*SUPPLIED RECORDS*:

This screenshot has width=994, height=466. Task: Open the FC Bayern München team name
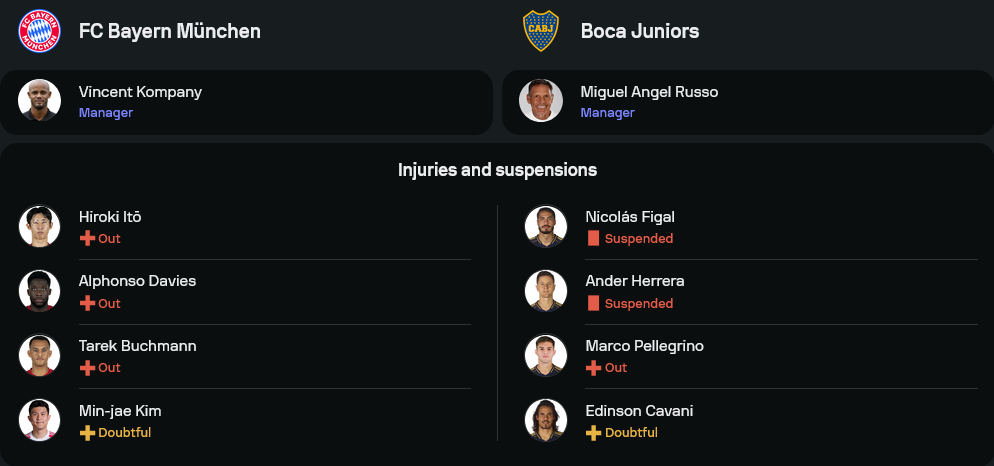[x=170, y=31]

==

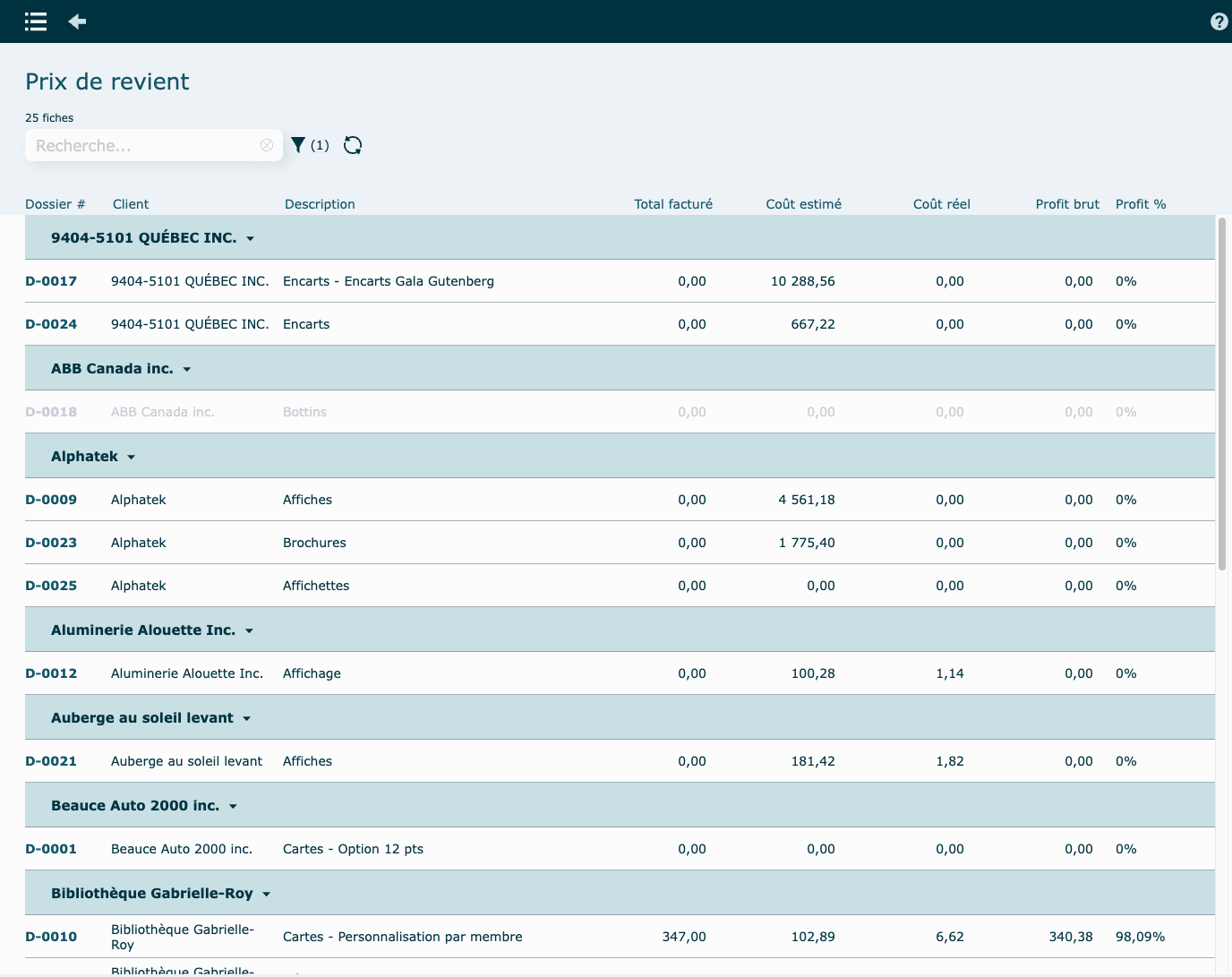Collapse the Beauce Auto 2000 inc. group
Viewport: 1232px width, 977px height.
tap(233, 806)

*SHORT EXERCISE*: Can you edit the part that opens with the line containing "This screenshot has" and closes with the line containing "[x=170, y=31]" so that "Open" becomes "Select" with everything else unchanged, then give back only those lines and leave the pictures out?

*WRITTEN ANSWER*:
This screenshot has width=994, height=466. Task: Select the FC Bayern München team name
[x=170, y=31]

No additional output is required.